Il Presidente del Partito Democratico della Sinistra (PDS) è un giurista molto noto e stimato: il suo nome è Stefano Rodotà.
Rodotà nella precedente legislatura era Vice-Presidente della Camera e dopo le elezioni del ’92 è considerato da tutti il candidato “naturale” per la presidenza della Camera dei Deputati, terza più importante carica istituzionale, nessuno mette in dubbio che sarà lui a ricoprire quel ruolo nella nuova legislatura.
Siamo all’inizio di Tangentopoli e sulla dirittura morale di Stefano Rodotà nessuno ha alcun dubbio, per cui egli risulta il candidato ideale e sembra senza rivali.
Ma ecco che accade “l’imprevedibile”, ecco L’INCIUCIONE la madre (o il padre) di tutti gli inciuci.
Il Pds si accorda con la Dc e candida Giorgio Napolitano (che fa parte dell’ala “migliorista” del partito) al posto di Stefano Rodotà.

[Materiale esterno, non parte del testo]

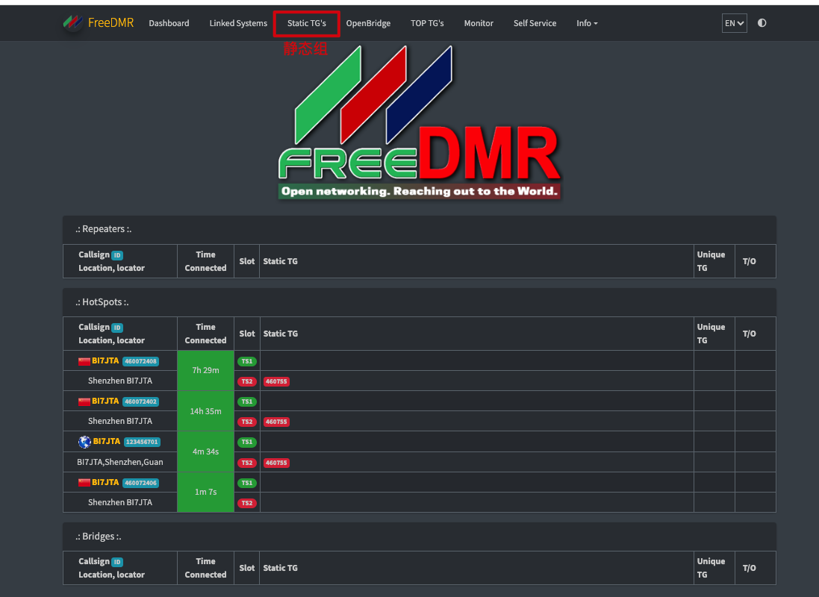The height and width of the screenshot is (597, 819).
Task: Toggle dark mode with the contrast icon
Action: click(762, 22)
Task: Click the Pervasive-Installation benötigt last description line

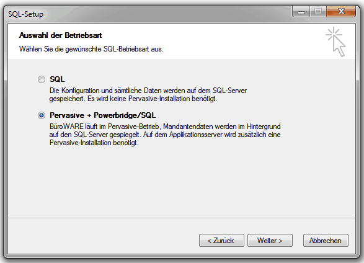Action: 94,143
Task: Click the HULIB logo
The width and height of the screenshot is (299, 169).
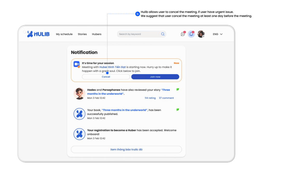Action: (x=38, y=34)
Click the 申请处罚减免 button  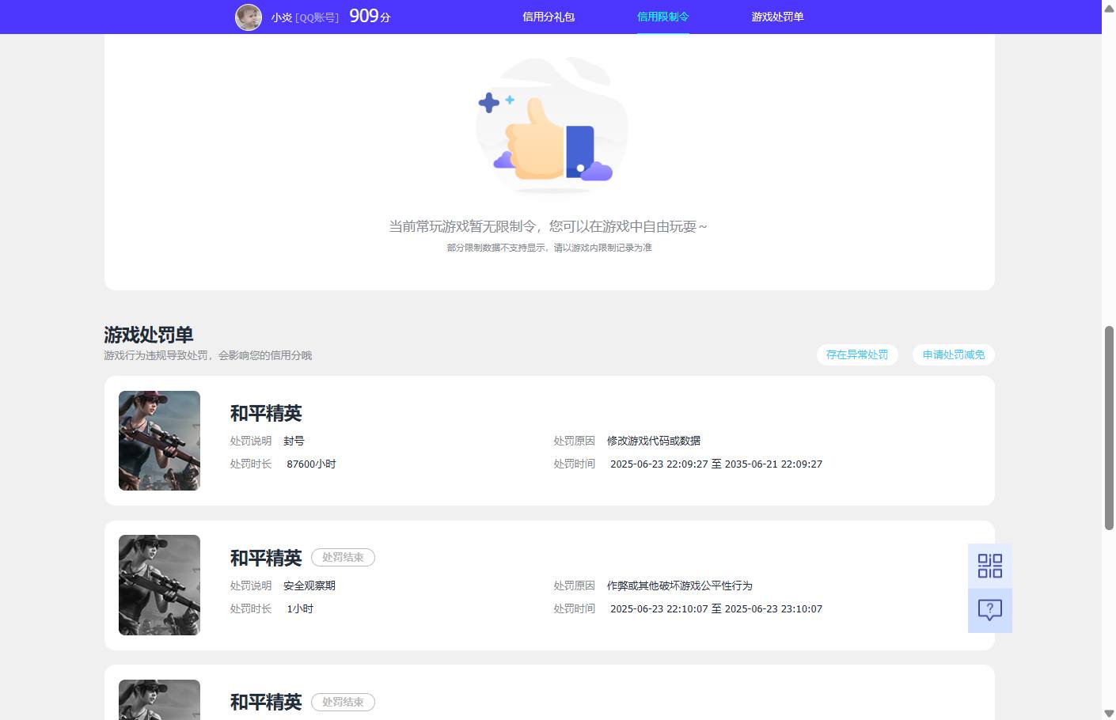[x=953, y=354]
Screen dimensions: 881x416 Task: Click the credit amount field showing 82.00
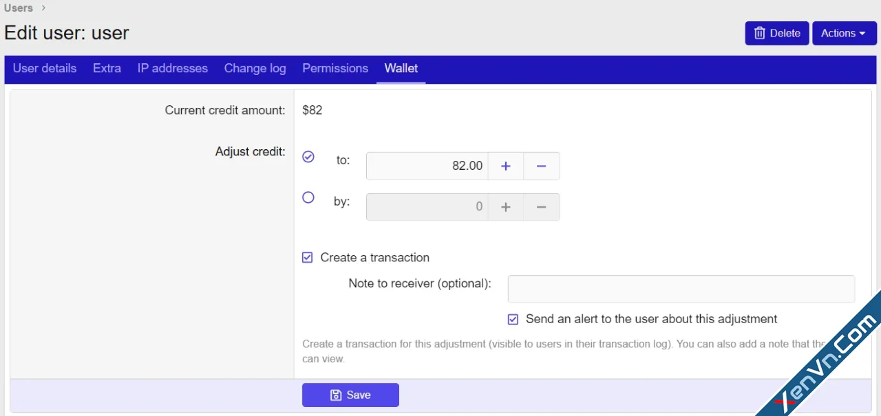coord(427,166)
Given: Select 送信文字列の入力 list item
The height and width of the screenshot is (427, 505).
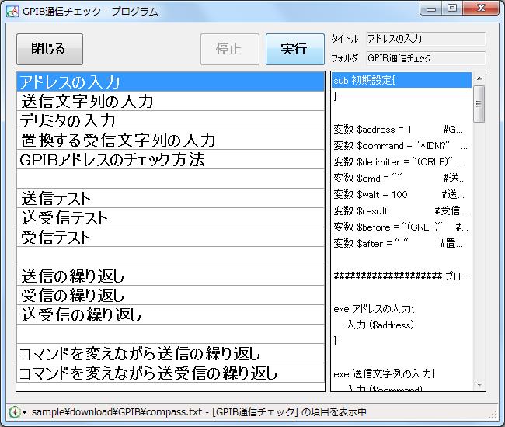Looking at the screenshot, I should (x=170, y=101).
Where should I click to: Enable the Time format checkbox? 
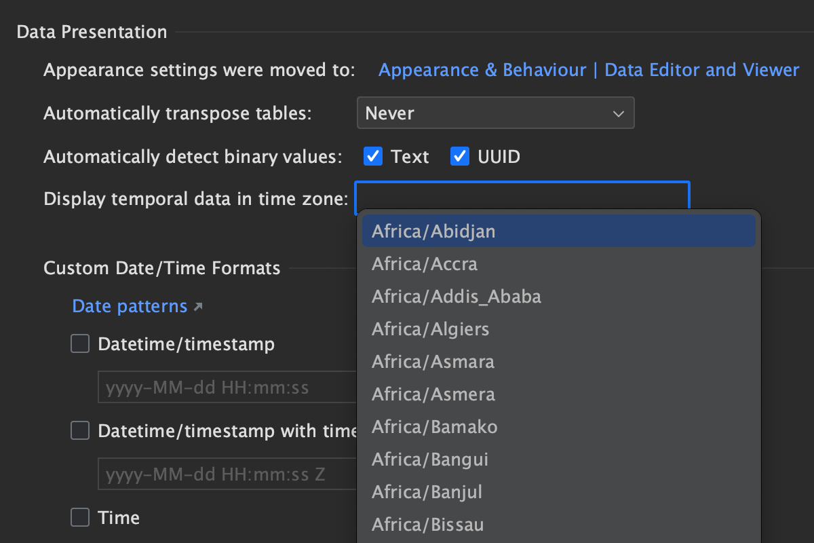pyautogui.click(x=80, y=517)
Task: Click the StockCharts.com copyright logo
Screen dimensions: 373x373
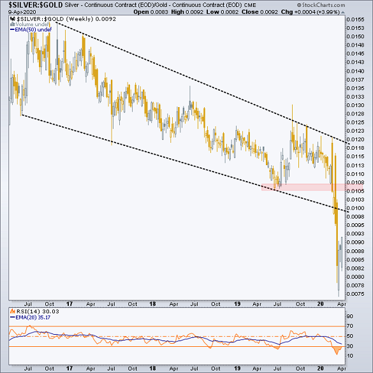Action: [321, 5]
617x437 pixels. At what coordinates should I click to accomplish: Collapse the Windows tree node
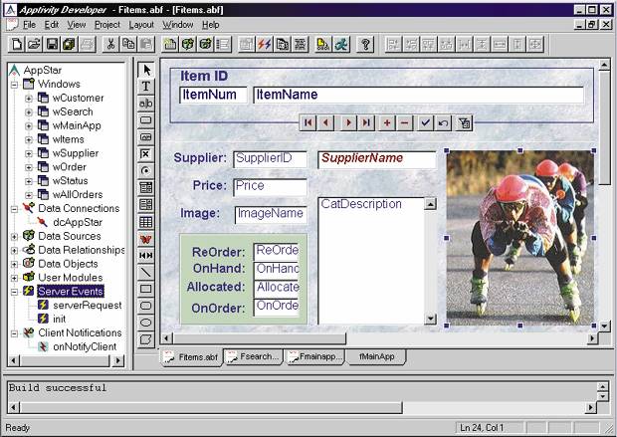pyautogui.click(x=15, y=85)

Per il Presidente Rodotà è un affronto umiliante, e, vista l’assoluta serietà della persona non ci pensa un attimo e lascia tutte le cariche all’interno del Partito.
Come riportato dal quotidiano La Stampa del 3 giugno 1992, che pubblichiamo, Napolitano, definito più di vent’anni fa dal giornale torinese “l’anziano leader dei miglioristi” (se era anziano allora oggi come lo dovrebbero definire?), arriva addirittura a “commuoversi” per la candidatura, mentre il mite professore (Rodotà ndr) lascia le prestigiose cariche umiliato ed offeso.

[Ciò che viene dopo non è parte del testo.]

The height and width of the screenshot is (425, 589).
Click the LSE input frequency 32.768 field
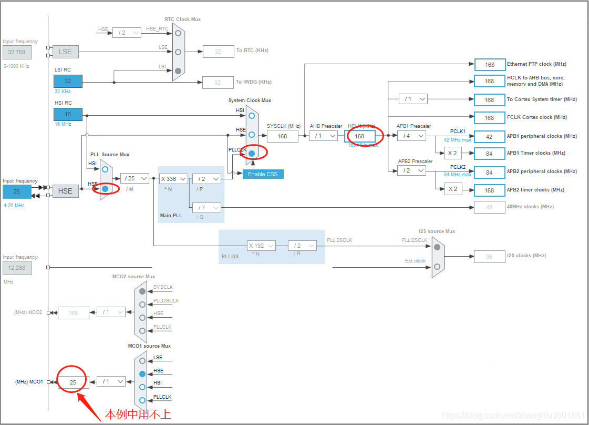[17, 52]

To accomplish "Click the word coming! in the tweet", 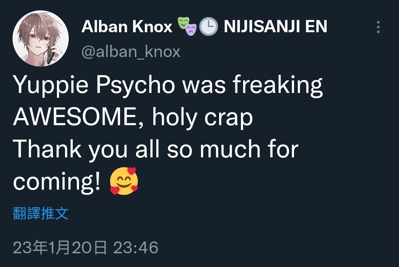I will click(57, 182).
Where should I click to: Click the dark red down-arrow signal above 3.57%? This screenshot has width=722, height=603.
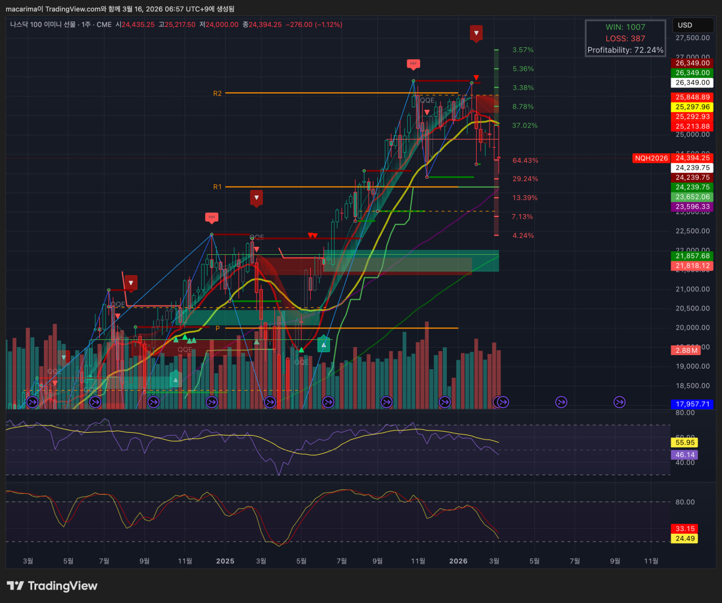[x=477, y=33]
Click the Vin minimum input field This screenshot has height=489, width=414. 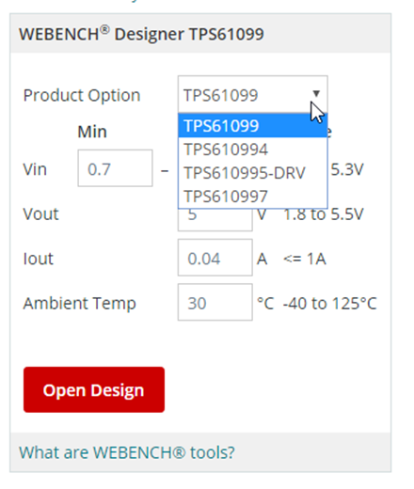point(116,168)
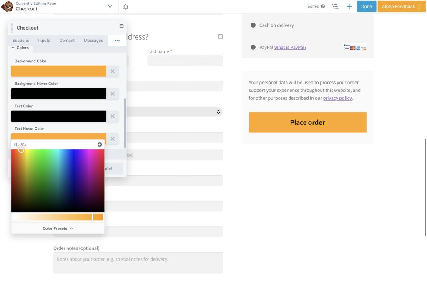Click the Place order button
The image size is (427, 281).
[x=307, y=122]
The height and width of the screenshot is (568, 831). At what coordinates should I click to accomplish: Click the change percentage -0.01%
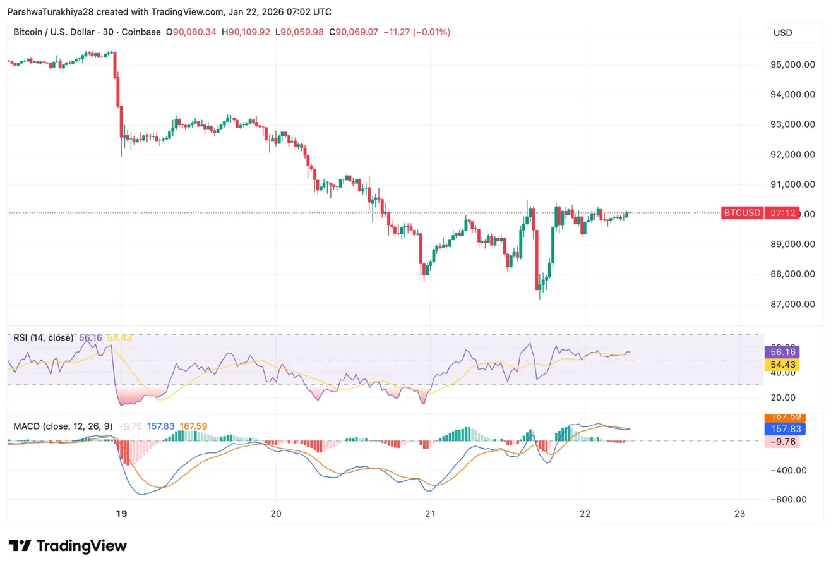431,32
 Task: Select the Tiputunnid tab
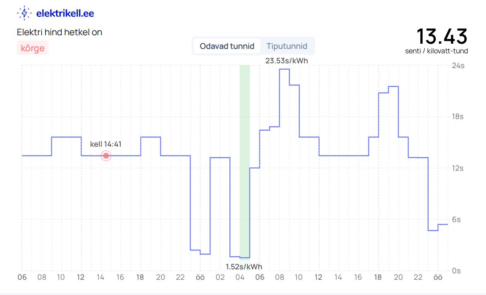tap(287, 46)

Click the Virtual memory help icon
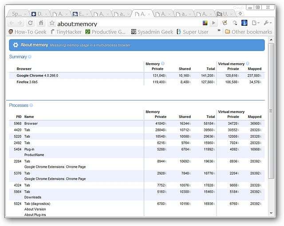tap(247, 64)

Ora diventa più chiaro a tutti il perché Stefano Rodotà sia stato scelto da Grillo come candidato del suo Movimento alla Presidenza della Repubblica, e soprattutto come mai il PD, nonostante i reiterati appelli del capo del M5S non abbia mai risposto alla domanda che tutti si ponevano: “perché non votate per Rodotà?”.
Ma è ancor più chiaro, così, perché Napolitano, nonostante i continui e ripetuti “NO” in risposta ad una sua possibile ricandidatura, posto di fronte alla scelta se farsi rieleggere oppure cedere il posto al “nemico giurato” abbia cambiato idea ed optato per la prima ipotesi.
So perfettamente carissimi lettori, che vi attendete la “morale” conclusiva che non può essere altra che questa, la storia ci ha insegnato, da Stalin a Trotsky, che, per i “veri” comunisti, il “nemico” non va mai cercato tra gli avversari politici, ma all’interno del “partito”.